Answer. Daughters do not get immovable property by inheritance. As regards movable property, the father or the brothers are entitled to give the same, as much as they like, irrespective of the fact whether the said property be ancestral or self-acquired.'
13. On the basis of this answer to question No. 57, it was argued that the daughters do not, under any circumstance, get immovable property by inheritance.
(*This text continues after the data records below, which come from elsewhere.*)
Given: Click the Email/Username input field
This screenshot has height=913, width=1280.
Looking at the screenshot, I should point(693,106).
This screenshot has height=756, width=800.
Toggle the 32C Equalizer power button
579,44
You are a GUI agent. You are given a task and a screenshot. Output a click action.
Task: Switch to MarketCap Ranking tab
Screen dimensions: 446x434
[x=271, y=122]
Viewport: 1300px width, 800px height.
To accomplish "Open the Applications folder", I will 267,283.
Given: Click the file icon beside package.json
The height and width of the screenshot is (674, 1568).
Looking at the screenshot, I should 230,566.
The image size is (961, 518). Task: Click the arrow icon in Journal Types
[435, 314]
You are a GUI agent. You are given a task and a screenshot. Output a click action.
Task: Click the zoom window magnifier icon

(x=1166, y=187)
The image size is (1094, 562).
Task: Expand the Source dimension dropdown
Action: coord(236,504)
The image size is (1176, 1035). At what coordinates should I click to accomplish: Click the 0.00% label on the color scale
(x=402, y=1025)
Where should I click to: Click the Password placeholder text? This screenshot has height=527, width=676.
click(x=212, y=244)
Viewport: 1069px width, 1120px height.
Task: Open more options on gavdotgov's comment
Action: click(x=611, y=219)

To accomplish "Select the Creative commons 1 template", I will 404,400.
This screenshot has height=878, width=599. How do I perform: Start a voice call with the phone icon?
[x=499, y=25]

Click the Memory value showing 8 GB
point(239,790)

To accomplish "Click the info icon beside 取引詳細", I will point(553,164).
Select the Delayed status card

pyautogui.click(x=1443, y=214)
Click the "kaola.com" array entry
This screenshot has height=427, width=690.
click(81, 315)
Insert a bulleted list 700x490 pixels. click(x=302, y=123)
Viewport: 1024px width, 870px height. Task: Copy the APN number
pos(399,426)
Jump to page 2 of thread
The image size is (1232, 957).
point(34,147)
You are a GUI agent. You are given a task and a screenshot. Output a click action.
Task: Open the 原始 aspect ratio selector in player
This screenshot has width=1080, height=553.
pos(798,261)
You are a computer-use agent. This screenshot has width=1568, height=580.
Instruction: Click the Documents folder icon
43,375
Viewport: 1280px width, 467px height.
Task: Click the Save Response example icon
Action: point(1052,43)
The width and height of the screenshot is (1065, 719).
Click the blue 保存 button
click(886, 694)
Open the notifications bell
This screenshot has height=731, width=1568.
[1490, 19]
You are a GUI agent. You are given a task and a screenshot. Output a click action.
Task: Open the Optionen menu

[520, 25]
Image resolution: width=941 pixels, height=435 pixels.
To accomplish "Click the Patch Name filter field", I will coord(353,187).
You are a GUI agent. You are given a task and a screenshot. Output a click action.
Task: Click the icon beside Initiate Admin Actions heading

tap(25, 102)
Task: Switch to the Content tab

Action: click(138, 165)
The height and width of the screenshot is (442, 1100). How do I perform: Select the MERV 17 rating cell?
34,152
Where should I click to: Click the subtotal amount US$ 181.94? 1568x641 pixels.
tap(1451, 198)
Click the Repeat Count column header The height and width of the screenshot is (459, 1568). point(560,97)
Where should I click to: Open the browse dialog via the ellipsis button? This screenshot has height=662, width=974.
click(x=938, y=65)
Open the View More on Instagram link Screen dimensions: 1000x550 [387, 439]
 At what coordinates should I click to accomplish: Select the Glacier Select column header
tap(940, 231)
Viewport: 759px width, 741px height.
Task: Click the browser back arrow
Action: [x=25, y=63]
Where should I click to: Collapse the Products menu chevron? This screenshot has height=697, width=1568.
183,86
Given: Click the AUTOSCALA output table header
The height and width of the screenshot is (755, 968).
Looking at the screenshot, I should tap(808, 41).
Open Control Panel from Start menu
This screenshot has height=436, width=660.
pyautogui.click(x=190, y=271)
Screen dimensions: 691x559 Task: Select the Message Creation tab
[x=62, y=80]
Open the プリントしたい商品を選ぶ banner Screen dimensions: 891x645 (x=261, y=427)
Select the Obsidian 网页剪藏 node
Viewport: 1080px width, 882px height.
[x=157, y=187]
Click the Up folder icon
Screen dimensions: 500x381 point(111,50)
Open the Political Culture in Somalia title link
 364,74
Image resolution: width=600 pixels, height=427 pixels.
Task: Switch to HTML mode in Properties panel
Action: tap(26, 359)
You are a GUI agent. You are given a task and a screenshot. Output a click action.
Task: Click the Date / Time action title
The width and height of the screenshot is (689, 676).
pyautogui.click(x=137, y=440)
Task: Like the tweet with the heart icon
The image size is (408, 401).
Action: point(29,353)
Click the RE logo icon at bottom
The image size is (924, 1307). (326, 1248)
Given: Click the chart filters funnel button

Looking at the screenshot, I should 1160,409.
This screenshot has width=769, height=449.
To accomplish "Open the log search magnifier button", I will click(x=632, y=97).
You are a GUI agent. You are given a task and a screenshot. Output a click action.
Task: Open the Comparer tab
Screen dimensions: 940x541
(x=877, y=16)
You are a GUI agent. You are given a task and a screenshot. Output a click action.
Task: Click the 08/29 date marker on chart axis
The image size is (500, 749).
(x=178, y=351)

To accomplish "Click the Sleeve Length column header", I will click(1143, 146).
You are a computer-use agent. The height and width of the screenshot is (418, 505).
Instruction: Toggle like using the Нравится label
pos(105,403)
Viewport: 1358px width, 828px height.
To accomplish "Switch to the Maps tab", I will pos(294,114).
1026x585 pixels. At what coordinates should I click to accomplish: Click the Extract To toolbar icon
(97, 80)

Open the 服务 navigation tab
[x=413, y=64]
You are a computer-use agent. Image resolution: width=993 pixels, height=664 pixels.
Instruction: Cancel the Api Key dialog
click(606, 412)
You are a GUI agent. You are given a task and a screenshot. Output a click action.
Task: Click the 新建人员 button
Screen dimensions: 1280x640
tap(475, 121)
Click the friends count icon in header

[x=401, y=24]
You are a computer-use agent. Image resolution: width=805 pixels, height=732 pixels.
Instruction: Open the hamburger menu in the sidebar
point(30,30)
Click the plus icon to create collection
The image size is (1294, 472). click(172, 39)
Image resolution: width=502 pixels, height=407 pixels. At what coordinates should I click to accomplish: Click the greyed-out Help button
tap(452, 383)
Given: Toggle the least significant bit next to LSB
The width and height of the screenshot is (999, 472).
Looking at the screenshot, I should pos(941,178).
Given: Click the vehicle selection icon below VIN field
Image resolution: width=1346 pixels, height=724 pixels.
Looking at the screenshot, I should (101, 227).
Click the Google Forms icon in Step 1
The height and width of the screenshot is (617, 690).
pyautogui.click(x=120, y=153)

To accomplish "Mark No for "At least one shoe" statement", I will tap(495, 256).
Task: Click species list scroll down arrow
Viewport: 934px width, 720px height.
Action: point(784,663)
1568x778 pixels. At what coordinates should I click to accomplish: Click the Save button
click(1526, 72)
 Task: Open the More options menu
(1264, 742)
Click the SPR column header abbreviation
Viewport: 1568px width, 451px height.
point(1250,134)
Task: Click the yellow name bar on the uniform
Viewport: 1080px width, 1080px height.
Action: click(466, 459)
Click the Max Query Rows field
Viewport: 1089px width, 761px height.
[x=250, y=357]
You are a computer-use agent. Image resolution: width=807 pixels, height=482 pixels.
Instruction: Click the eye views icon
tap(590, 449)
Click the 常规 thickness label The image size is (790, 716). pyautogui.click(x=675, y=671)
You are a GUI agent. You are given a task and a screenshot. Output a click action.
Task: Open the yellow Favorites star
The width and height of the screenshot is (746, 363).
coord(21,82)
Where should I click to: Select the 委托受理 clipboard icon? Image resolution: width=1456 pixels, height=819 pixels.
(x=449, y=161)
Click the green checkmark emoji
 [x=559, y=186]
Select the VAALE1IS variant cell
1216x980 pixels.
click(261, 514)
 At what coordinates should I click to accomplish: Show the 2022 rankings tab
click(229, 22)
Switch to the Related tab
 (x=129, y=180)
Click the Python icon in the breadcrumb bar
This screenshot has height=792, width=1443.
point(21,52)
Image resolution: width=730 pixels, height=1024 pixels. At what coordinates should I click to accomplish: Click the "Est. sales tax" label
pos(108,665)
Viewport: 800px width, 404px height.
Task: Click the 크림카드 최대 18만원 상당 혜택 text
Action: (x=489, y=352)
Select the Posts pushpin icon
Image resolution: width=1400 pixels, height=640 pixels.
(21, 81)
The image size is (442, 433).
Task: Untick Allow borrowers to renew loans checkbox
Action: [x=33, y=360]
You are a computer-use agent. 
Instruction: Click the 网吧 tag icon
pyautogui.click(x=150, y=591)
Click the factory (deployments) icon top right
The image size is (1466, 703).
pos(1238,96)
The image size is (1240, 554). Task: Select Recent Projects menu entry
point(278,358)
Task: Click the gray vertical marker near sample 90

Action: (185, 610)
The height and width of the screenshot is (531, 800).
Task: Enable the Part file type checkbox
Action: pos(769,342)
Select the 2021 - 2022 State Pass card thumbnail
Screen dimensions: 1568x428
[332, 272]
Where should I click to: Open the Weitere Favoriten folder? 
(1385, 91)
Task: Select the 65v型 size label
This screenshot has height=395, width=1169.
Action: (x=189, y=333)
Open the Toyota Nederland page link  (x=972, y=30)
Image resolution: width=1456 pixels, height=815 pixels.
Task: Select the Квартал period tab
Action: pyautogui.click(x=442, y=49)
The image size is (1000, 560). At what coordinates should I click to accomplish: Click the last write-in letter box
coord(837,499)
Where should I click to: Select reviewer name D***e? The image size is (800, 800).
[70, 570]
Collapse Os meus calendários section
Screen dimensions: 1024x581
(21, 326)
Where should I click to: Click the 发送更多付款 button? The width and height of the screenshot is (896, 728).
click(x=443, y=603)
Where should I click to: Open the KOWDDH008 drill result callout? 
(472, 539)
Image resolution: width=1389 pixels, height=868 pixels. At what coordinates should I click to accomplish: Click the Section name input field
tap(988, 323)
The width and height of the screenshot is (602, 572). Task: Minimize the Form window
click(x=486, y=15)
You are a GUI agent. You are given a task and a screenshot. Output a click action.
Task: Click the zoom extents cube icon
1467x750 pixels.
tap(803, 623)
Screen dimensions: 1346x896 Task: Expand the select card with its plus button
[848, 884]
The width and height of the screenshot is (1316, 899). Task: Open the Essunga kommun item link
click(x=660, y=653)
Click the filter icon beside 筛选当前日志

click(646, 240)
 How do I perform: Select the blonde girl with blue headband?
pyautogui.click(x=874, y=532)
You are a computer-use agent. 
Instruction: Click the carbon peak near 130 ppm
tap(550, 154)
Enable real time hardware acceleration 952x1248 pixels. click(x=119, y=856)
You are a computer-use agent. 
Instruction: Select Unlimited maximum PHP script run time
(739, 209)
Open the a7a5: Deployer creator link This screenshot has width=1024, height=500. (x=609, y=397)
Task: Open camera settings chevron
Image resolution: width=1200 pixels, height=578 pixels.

14. There is no merit in this contention, because both these question Nos. 56 and 57 have to be read together with their respective answers. Standing alone, question No. 57 will not make any sense. It would be seen that in reply to question No. 56, it was said that the daughters of their descendants did not get any property by inheritance. It obviously presupposes that the inheritance will go to somebody else in preference to the daughters. In this very reply, it is stated that the sons or the widow or other male issue of the grandfather of the collaterals of any degree will exclude them. It is only to find out who are the preferential heirs as against the daughters that question No. 56 and its answer have to be looked to. Under the answer to question No. 57, it cannot be suggested that since the daughters would not inherit the immovable property at all, therefore, in their absence, it will escheat to the State. This right of inheritance has obviously to be compared with other persons, who have a preferential right to inherit and, therefore, it follows that in the absence of the latter, the daughters will succeed. That is why I say that both these questions and their answers have to be read together. In the instant case, none of the preferential heirs mentioned in the reply to question No. 56 being there, the daughter i.e., the defendant had to succeed. There is thus no force in this argument.
15. Learned counsel then referred to Para 23 of the Rattigan's Digest of Customary Law, in which it was mentioned that a daughter only succeeded to the ancestral landed property of her father in default of near male collaterals of her father and submitted that if there were near male collaterals of the father, then the daughter would have no right of inheritance.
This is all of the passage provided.